Gila dan jahat sekali kan para pencopet itu? Hanya demi sebuah hape, dia sanggup mencelakakan atau membunuh orang lain. Parahnya lagi, hasil copetan itu aku yakin pasti bukan untuk sekedar menyambung hidup atau membeli sepiring nasi. Sebab, jangan dikira model atau tampang pencopet itu adalah seorang bapak-bapak tua yang berpakaian lusuh atau cacat fisiknya sehingga dengan keadaannya itu sulit baginya untuk mendapatkan pekerjaan yang halal.

Aku jadi ingat, ketika pada suatu saat aku akan pergi ke Jakarta. Aku menunggu di Peron Jakarta yang saat itu sudah penuh dengan calon penumpang. Bangku besi untuk penumpang juga sudah penuh, sehingga aku berdiri sambil bersandar pada sebatang tiang. Sampai akhirnya datanglah kereta ekonomi menuju Jakarta. Aku mundur. Aku tidak naik karena aku menunggu kereta ekspres.

Calon Penumpang yang tadi memenuhi Peron Jakarta sudah lengang, hampir semua sudah naik ke kereta ekonomi ini.

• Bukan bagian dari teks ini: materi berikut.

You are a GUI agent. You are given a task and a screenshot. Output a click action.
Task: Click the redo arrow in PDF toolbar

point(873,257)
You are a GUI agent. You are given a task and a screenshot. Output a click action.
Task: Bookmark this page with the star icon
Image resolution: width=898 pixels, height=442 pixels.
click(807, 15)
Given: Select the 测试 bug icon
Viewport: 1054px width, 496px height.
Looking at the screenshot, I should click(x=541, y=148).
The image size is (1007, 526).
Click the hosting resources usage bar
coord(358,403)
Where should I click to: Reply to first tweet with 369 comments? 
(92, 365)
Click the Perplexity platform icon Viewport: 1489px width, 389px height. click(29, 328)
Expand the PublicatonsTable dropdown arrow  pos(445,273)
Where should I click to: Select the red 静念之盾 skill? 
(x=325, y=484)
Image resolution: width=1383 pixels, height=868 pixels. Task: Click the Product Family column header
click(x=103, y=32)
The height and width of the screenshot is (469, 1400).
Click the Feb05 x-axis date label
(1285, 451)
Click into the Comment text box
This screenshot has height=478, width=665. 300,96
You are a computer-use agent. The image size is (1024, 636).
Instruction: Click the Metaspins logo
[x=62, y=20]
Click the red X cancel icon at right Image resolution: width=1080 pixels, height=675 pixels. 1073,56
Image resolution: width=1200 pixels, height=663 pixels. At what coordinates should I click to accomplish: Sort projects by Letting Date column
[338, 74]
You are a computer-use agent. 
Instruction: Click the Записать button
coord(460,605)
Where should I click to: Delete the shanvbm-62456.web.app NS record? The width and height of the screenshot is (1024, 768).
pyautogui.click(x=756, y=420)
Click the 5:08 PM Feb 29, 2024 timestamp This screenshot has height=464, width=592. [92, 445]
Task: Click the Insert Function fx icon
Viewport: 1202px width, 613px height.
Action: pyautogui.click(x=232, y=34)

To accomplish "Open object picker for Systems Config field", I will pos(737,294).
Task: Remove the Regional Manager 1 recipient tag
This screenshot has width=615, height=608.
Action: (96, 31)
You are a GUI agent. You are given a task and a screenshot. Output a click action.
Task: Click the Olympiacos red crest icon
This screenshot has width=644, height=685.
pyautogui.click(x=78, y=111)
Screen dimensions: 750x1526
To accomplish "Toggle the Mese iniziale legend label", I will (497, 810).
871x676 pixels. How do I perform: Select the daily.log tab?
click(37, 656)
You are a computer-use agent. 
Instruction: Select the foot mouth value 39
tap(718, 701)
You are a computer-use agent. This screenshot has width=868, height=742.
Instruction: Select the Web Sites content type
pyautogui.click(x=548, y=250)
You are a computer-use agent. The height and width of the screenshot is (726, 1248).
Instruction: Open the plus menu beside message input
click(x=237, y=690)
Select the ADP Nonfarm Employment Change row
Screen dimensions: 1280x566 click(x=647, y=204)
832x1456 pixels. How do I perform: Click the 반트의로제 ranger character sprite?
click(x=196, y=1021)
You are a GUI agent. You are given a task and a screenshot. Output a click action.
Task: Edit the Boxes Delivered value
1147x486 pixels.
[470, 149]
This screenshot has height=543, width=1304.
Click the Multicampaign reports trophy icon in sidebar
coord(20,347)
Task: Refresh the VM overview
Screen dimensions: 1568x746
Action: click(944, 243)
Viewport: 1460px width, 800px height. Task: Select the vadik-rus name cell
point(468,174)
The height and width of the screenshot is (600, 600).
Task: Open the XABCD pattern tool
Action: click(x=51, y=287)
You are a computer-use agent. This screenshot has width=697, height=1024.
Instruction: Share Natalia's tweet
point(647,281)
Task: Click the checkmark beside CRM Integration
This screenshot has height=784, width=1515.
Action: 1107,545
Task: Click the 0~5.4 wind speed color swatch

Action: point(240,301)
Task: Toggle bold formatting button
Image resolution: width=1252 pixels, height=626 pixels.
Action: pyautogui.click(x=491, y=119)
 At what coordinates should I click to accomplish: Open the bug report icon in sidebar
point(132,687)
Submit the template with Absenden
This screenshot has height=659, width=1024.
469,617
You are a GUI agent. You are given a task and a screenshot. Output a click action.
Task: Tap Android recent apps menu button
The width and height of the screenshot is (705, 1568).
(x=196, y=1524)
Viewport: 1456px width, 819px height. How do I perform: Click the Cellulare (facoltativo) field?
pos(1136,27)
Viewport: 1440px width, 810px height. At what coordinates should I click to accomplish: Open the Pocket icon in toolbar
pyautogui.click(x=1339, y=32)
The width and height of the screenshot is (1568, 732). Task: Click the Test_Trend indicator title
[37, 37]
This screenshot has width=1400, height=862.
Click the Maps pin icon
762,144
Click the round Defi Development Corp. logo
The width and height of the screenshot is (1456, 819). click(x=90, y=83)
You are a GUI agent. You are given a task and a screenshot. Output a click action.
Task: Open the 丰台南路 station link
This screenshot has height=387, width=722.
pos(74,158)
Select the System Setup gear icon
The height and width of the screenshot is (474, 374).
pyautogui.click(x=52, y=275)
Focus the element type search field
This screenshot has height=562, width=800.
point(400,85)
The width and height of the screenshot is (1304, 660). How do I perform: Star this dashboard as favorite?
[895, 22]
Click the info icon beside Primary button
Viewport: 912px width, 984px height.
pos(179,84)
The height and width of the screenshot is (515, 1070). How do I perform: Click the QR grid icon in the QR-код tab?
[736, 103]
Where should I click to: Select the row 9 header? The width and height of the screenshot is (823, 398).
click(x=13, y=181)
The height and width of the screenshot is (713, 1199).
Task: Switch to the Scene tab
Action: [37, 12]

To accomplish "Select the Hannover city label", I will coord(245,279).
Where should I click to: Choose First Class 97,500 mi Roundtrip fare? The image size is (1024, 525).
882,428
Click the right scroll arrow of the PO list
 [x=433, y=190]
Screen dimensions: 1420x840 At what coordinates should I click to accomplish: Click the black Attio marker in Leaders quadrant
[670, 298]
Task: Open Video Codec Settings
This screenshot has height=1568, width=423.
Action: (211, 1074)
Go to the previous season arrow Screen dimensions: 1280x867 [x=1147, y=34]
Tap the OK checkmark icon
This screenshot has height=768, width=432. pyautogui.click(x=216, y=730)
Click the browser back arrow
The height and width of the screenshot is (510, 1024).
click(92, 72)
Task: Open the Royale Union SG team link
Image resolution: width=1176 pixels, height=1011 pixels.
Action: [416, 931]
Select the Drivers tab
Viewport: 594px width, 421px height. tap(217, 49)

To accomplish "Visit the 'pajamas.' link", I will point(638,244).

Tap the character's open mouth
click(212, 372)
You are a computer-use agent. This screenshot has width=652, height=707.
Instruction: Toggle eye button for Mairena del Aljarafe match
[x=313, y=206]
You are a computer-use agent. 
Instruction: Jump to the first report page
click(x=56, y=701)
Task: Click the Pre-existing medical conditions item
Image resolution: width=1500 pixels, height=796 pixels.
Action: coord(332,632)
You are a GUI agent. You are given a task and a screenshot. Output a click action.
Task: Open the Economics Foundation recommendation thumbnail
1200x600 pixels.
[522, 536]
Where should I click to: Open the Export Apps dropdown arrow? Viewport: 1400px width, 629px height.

Akupun duduk di bangku stasiun yang sudah kosong. Kemudian terdengar peluit Petugas Stasiun, keretapun mulai bergerak perlahan sampai akhirnya mulai kencang. Tepat ketika kereta mulai kencang itu, tiba-tiba berlompatanlah tiga orang pemuda dari dalam kereta dan dari gerbong yang berlainan.

Tepat di depanku seorang pemuda yang lumayan cakep, putih, bersih dengan kaos, celana jeans dan sepatu sport melompat turun dari kereta yang mulai melaju kencang itu. Tangan kanannya menggenggam rantai berwarna putih. Diapun kemudian bergabung dengan dua pemuda lainnya yang tadi juga berlompatan dari gerbong yang berbeda.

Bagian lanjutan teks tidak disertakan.